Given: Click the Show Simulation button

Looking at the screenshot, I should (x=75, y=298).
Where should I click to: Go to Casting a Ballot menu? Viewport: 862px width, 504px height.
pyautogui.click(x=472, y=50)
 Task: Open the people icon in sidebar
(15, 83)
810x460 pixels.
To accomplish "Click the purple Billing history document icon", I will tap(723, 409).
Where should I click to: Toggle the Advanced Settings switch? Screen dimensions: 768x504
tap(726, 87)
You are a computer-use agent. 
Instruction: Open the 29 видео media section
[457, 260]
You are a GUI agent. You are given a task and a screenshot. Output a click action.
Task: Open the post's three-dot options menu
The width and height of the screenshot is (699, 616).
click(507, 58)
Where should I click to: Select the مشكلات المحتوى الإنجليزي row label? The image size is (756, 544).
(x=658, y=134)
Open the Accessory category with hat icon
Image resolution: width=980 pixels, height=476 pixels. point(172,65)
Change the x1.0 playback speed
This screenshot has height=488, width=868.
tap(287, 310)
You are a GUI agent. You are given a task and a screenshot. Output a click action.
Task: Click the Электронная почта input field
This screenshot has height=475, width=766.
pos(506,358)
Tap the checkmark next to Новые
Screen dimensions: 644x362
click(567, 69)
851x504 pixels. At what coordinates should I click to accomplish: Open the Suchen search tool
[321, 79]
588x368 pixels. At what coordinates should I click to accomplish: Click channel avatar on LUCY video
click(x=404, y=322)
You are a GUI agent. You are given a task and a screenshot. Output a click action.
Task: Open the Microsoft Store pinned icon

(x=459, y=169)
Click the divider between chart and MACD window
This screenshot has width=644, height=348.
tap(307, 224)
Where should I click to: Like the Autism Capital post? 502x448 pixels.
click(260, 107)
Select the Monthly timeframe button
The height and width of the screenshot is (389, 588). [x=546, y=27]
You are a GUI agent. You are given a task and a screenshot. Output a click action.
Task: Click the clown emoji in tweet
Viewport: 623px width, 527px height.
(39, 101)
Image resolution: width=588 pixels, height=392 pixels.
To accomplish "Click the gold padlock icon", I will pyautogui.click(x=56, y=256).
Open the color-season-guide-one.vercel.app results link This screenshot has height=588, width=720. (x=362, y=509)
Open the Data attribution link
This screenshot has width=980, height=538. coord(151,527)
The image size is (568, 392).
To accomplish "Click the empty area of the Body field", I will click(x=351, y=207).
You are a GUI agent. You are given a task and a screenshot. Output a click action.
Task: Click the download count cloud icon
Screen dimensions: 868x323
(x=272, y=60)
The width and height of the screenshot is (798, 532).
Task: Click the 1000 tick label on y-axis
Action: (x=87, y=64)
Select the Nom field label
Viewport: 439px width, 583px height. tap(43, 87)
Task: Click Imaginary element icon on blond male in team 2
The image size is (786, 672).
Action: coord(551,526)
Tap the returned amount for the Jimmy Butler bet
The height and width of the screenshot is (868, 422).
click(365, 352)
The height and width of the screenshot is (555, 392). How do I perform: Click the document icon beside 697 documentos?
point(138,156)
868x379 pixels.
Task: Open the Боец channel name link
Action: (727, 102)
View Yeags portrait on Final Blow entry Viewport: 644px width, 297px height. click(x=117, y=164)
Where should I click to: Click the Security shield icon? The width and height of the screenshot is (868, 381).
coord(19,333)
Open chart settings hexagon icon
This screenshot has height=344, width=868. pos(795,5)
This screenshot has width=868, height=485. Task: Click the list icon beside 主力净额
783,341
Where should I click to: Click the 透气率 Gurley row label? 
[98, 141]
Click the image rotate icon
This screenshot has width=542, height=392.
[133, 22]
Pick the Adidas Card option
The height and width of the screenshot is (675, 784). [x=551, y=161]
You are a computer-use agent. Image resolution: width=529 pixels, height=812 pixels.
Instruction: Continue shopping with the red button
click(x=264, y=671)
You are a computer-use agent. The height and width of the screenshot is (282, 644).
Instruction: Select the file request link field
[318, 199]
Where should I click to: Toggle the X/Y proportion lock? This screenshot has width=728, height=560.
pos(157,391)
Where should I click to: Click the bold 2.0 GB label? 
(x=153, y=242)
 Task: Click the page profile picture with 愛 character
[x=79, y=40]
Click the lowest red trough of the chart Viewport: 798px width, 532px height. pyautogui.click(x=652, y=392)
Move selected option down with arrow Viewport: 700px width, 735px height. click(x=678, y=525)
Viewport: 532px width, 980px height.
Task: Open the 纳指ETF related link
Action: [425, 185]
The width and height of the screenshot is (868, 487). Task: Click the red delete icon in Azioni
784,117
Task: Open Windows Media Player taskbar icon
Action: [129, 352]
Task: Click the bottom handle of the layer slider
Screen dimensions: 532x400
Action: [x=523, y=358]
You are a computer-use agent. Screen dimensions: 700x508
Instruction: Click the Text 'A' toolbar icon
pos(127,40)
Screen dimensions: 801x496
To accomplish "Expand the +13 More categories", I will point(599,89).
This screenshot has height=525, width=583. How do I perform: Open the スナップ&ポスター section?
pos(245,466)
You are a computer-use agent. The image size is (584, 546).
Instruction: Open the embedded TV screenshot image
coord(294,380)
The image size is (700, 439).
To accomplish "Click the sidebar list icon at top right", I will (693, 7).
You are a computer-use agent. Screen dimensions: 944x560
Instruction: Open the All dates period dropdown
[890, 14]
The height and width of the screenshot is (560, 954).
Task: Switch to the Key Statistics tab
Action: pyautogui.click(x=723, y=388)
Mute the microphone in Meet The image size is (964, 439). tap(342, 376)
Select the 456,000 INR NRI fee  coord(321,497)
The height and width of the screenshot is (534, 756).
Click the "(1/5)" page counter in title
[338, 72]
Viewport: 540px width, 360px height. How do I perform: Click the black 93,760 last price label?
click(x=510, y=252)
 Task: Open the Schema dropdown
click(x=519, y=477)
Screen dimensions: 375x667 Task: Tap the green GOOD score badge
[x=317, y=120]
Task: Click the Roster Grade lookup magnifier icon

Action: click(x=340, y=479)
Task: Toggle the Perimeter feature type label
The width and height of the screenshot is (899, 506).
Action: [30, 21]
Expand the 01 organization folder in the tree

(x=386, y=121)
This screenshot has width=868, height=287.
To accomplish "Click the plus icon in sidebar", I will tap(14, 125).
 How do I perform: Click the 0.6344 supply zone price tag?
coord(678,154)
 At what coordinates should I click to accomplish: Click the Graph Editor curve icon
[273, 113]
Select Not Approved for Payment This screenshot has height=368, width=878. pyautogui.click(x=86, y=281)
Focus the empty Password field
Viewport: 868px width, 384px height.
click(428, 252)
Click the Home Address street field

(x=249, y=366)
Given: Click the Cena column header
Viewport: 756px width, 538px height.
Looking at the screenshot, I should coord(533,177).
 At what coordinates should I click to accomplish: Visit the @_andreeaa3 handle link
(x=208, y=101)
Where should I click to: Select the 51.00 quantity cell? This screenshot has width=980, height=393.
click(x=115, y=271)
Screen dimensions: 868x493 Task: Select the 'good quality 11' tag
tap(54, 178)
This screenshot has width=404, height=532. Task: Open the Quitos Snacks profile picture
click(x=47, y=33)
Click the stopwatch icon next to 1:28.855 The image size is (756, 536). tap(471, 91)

____

◆ What you are asked to do:
Line by line, reproduce the data above exactly.

◆ Output for this exercise:
Given: Click the Show Simulation button

Looking at the screenshot, I should (x=75, y=298).
Where should I click to: Go to Casting a Ballot menu? Viewport: 862px width, 504px height.
pyautogui.click(x=472, y=50)
 Task: Open the people icon in sidebar
(15, 83)
810x460 pixels.
To accomplish "Click the purple Billing history document icon", I will tap(723, 409).
Where should I click to: Toggle the Advanced Settings switch? Screen dimensions: 768x504
tap(726, 87)
You are a computer-use agent. 
Instruction: Open the 29 видео media section
[457, 260]
You are a GUI agent. You are given a task and a screenshot. Output a click action.
Task: Open the post's three-dot options menu
The width and height of the screenshot is (699, 616).
click(507, 58)
Where should I click to: Select the مشكلات المحتوى الإنجليزي row label? The image size is (756, 544).
(x=658, y=134)
Open the Accessory category with hat icon
Image resolution: width=980 pixels, height=476 pixels. point(172,65)
Change the x1.0 playback speed
This screenshot has height=488, width=868.
tap(287, 310)
You are a GUI agent. You are given a task and a screenshot. Output a click action.
Task: Click the Электронная почта input field
This screenshot has height=475, width=766.
pos(506,358)
Tap the checkmark next to Новые
Screen dimensions: 644x362
click(567, 69)
851x504 pixels. At what coordinates should I click to accomplish: Open the Suchen search tool
[321, 79]
588x368 pixels. At what coordinates should I click to accomplish: Click channel avatar on LUCY video
click(x=404, y=322)
You are a GUI agent. You are given a task and a screenshot. Output a click action.
Task: Open the Microsoft Store pinned icon

(x=459, y=169)
Click the divider between chart and MACD window
This screenshot has width=644, height=348.
tap(307, 224)
Where should I click to: Like the Autism Capital post? 502x448 pixels.
click(260, 107)
Select the Monthly timeframe button
The height and width of the screenshot is (389, 588). [x=546, y=27]
You are a GUI agent. You are given a task and a screenshot. Output a click action.
Task: Click the clown emoji in tweet
Viewport: 623px width, 527px height.
(39, 101)
Image resolution: width=588 pixels, height=392 pixels.
To accomplish "Click the gold padlock icon", I will pyautogui.click(x=56, y=256).
Open the color-season-guide-one.vercel.app results link This screenshot has height=588, width=720. (x=362, y=509)
Open the Data attribution link
This screenshot has width=980, height=538. coord(151,527)
The image size is (568, 392).
To accomplish "Click the empty area of the Body field", I will click(x=351, y=207).
You are a GUI agent. You are given a task and a screenshot. Output a click action.
Task: Click the download count cloud icon
Screen dimensions: 868x323
(x=272, y=60)
The width and height of the screenshot is (798, 532).
Task: Click the 1000 tick label on y-axis
Action: (x=87, y=64)
Select the Nom field label
Viewport: 439px width, 583px height. tap(43, 87)
Task: Click Imaginary element icon on blond male in team 2
The image size is (786, 672).
Action: coord(551,526)
Tap the returned amount for the Jimmy Butler bet
The height and width of the screenshot is (868, 422).
click(365, 352)
The height and width of the screenshot is (555, 392). How do I perform: Click the document icon beside 697 documentos?
point(138,156)
868x379 pixels.
Task: Open the Боец channel name link
Action: (727, 102)
View Yeags portrait on Final Blow entry Viewport: 644px width, 297px height. click(x=117, y=164)
Where should I click to: Click the Security shield icon? The width and height of the screenshot is (868, 381).
coord(19,333)
Open chart settings hexagon icon
This screenshot has height=344, width=868. pos(795,5)
This screenshot has width=868, height=485. Task: Click the list icon beside 主力净额
783,341
Where should I click to: Click the 透气率 Gurley row label? 
[98, 141]
Click the image rotate icon
This screenshot has width=542, height=392.
[133, 22]
Pick the Adidas Card option
The height and width of the screenshot is (675, 784). [x=551, y=161]
You are a computer-use agent. Image resolution: width=529 pixels, height=812 pixels.
Instruction: Continue shopping with the red button
click(x=264, y=671)
You are a computer-use agent. The height and width of the screenshot is (282, 644).
Instruction: Select the file request link field
[318, 199]
Where should I click to: Toggle the X/Y proportion lock? This screenshot has width=728, height=560.
pos(157,391)
Where should I click to: Click the bold 2.0 GB label? 
(x=153, y=242)
 Task: Click the page profile picture with 愛 character
[x=79, y=40]
Click the lowest red trough of the chart Viewport: 798px width, 532px height. pyautogui.click(x=652, y=392)
Move selected option down with arrow Viewport: 700px width, 735px height. click(x=678, y=525)
Viewport: 532px width, 980px height.
Task: Open the 纳指ETF related link
Action: [425, 185]
The width and height of the screenshot is (868, 487). Task: Click the red delete icon in Azioni
784,117
Task: Open Windows Media Player taskbar icon
Action: [129, 352]
Task: Click the bottom handle of the layer slider
Screen dimensions: 532x400
Action: [x=523, y=358]
You are a computer-use agent. Screen dimensions: 700x508
Instruction: Click the Text 'A' toolbar icon
pos(127,40)
Screen dimensions: 801x496
To accomplish "Expand the +13 More categories", I will point(599,89).
This screenshot has height=525, width=583. How do I perform: Open the スナップ&ポスター section?
pos(245,466)
You are a computer-use agent. The image size is (584, 546).
Instruction: Open the embedded TV screenshot image
coord(294,380)
The image size is (700, 439).
To accomplish "Click the sidebar list icon at top right", I will (693, 7).
You are a computer-use agent. Screen dimensions: 944x560
Instruction: Open the All dates period dropdown
[890, 14]
The height and width of the screenshot is (560, 954).
Task: Switch to the Key Statistics tab
Action: pyautogui.click(x=723, y=388)
Mute the microphone in Meet The image size is (964, 439). tap(342, 376)
Select the 456,000 INR NRI fee  coord(321,497)
The height and width of the screenshot is (534, 756).
Click the "(1/5)" page counter in title
[338, 72]
Viewport: 540px width, 360px height. How do I perform: Click the black 93,760 last price label?
click(x=510, y=252)
 Task: Open the Schema dropdown
click(x=519, y=477)
Screen dimensions: 375x667 Task: Tap the green GOOD score badge
[x=317, y=120]
Task: Click the Roster Grade lookup magnifier icon

Action: click(x=340, y=479)
Task: Toggle the Perimeter feature type label
The width and height of the screenshot is (899, 506).
Action: [30, 21]
Expand the 01 organization folder in the tree

(x=386, y=121)
This screenshot has width=868, height=287.
To accomplish "Click the plus icon in sidebar", I will tap(14, 125).
 How do I perform: Click the 0.6344 supply zone price tag?
coord(678,154)
 At what coordinates should I click to accomplish: Click the Graph Editor curve icon
[273, 113]
Select Not Approved for Payment This screenshot has height=368, width=878. pyautogui.click(x=86, y=281)
Focus the empty Password field
Viewport: 868px width, 384px height.
click(428, 252)
Click the Home Address street field

(x=249, y=366)
Given: Click the Cena column header
Viewport: 756px width, 538px height.
Looking at the screenshot, I should coord(533,177).
 At what coordinates should I click to accomplish: Visit the @_andreeaa3 handle link
(x=208, y=101)
Where should I click to: Select the 51.00 quantity cell? This screenshot has width=980, height=393.
click(x=115, y=271)
Screen dimensions: 868x493 Task: Select the 'good quality 11' tag
tap(54, 178)
This screenshot has width=404, height=532. Task: Open the Quitos Snacks profile picture
click(x=47, y=33)
Click the stopwatch icon next to 1:28.855 The image size is (756, 536). tap(471, 91)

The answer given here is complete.